§ **Task item**:
Look through the records below for the line with "Sultangazi Su Tesisatı Temizliği (745, 1188)". Return that line and each one after it up to and including the line with "Şişli Hastane ve Okul İlaçlama (743, 1995)", exactly.

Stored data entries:
★ ★ ★ ★ ★

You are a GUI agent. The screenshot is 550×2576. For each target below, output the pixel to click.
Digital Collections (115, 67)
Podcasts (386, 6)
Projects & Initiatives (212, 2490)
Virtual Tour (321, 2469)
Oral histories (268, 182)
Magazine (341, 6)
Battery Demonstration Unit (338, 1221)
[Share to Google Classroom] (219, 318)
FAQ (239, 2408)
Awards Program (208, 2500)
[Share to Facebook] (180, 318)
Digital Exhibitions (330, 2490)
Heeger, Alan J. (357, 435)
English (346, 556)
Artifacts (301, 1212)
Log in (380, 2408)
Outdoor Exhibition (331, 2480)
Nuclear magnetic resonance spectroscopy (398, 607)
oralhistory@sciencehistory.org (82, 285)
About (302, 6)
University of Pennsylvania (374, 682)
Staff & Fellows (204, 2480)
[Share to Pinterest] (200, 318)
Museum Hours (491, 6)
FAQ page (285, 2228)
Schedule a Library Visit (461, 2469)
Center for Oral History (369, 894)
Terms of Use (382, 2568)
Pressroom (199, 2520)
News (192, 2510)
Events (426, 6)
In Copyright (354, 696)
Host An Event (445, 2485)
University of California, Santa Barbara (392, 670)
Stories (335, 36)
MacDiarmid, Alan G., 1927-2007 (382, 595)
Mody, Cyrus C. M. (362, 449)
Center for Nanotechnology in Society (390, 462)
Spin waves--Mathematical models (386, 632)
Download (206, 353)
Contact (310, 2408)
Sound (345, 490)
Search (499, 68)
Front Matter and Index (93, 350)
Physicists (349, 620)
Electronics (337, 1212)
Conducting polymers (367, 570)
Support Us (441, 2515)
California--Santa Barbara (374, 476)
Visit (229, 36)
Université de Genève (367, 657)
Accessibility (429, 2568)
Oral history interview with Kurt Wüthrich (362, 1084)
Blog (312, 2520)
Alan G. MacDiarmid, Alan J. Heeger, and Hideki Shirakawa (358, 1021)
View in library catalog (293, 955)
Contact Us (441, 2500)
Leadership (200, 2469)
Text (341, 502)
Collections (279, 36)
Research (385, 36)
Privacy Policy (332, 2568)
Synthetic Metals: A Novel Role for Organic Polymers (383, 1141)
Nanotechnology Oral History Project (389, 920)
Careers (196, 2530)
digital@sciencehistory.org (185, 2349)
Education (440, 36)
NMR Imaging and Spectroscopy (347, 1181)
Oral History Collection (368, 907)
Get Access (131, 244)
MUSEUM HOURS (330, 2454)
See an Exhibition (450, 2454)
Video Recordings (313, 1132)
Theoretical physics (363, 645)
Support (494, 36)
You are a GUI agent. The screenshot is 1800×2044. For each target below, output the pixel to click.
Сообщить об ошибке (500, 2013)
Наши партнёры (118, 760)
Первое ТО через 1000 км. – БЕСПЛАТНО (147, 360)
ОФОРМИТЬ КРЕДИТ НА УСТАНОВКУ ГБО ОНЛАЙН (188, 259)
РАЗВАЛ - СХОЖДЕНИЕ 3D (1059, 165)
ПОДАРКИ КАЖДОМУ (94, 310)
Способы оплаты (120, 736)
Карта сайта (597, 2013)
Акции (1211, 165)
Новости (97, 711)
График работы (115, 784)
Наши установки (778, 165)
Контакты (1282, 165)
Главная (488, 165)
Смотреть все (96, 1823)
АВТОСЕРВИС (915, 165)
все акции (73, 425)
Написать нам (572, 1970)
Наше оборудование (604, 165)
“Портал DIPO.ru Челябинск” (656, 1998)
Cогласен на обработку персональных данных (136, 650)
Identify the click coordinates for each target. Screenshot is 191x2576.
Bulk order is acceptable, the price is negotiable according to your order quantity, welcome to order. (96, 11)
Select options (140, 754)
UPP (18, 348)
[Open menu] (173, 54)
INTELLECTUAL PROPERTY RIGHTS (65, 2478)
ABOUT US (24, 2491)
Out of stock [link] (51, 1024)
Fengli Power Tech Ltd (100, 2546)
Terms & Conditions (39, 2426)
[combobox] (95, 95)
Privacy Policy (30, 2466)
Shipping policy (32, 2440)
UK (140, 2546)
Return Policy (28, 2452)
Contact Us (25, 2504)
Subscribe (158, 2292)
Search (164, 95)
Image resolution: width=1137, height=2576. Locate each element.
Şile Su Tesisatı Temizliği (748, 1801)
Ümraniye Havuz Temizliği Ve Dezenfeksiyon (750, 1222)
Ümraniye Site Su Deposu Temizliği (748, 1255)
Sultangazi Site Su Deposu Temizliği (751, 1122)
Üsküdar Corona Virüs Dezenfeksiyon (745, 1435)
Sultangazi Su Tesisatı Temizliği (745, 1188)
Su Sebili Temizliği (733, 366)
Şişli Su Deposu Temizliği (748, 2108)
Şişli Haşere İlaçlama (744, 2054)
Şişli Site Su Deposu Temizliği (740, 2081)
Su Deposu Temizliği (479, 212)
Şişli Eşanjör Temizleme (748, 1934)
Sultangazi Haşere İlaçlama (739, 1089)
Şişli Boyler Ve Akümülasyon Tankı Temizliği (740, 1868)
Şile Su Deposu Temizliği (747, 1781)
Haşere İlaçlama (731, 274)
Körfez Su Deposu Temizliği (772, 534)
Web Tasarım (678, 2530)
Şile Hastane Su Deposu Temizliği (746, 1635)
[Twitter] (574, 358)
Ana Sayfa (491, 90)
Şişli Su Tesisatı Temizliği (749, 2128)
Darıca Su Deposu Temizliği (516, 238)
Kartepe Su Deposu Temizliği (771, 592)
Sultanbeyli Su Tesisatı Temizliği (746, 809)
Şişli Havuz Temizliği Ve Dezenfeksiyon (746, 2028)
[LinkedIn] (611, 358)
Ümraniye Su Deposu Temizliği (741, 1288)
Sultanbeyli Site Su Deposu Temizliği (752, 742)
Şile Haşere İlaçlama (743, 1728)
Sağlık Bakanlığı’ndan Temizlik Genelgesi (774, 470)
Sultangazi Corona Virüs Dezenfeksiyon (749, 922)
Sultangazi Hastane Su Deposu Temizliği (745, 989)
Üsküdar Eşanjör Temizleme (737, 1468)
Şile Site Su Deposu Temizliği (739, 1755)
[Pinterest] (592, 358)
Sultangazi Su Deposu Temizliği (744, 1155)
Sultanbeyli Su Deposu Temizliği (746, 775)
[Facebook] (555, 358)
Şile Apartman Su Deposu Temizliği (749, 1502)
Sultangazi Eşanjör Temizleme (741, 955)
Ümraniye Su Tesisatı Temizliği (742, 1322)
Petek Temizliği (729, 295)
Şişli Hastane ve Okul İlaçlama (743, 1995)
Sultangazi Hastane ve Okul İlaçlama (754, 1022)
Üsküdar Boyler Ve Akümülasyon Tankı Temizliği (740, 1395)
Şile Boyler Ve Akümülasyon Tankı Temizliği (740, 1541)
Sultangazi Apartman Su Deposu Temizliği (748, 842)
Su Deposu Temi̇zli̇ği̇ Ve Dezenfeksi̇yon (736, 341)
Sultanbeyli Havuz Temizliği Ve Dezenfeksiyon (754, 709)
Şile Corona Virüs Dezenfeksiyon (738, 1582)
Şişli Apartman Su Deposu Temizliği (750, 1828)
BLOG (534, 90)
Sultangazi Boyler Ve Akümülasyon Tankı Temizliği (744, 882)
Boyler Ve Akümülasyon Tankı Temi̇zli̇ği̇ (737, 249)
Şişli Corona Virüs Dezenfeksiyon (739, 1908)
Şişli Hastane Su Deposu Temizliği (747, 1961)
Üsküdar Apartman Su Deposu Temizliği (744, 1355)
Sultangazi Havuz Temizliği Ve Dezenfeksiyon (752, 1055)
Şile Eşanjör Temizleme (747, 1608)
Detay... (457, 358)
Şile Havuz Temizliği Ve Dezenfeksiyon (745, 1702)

★ ★ ★ ★ ★

§ **Task answer**:
Sultangazi Su Tesisatı Temizliği (745, 1188)
Su Sebili Temizliği (733, 366)
Şişli Su Deposu Temizliği (748, 2108)
Şişli Haşere İlaçlama (744, 2054)
Şişli Site Su Deposu Temizliği (740, 2081)
Su Deposu Temizliği (479, 212)
Şişli Eşanjör Temizleme (748, 1934)
Sultangazi Haşere İlaçlama (739, 1089)
Şişli Boyler Ve Akümülasyon Tankı Temizliği (740, 1868)
Şile Su Deposu Temizliği (747, 1781)
Haşere İlaçlama (731, 274)
Körfez Su Deposu Temizliği (772, 534)
Web Tasarım (678, 2530)
Şile Hastane Su Deposu Temizliği (746, 1635)
[Twitter] (574, 358)
Ana Sayfa (491, 90)
Şişli Su Tesisatı Temizliği (749, 2128)
Darıca Su Deposu Temizliği (516, 238)
Kartepe Su Deposu Temizliği (771, 592)
Sultanbeyli Su Tesisatı Temizliği (746, 809)
Şişli Havuz Temizliği Ve Dezenfeksiyon (746, 2028)
[LinkedIn] (611, 358)
Ümraniye Su Deposu Temizliği (741, 1288)
Sultanbeyli Site Su Deposu Temizliği (752, 742)
Şile Haşere İlaçlama (743, 1728)
Sağlık Bakanlığı’ndan Temizlik Genelgesi (774, 470)
Sultangazi Corona Virüs Dezenfeksiyon (749, 922)
Sultangazi Hastane Su Deposu Temizliği (745, 989)
Üsküdar Eşanjör Temizleme (737, 1468)
Şile Site Su Deposu Temizliği (739, 1755)
[Pinterest] (592, 358)
Sultangazi Su Deposu Temizliği (744, 1155)
Sultanbeyli Su Deposu Temizliği (746, 775)
[Facebook] (555, 358)
Şile Apartman Su Deposu Temizliği (749, 1502)
Sultangazi Eşanjör Temizleme (741, 955)
Ümraniye Su Tesisatı Temizliği (742, 1322)
Petek Temizliği (729, 295)
Şişli Hastane ve Okul İlaçlama (743, 1995)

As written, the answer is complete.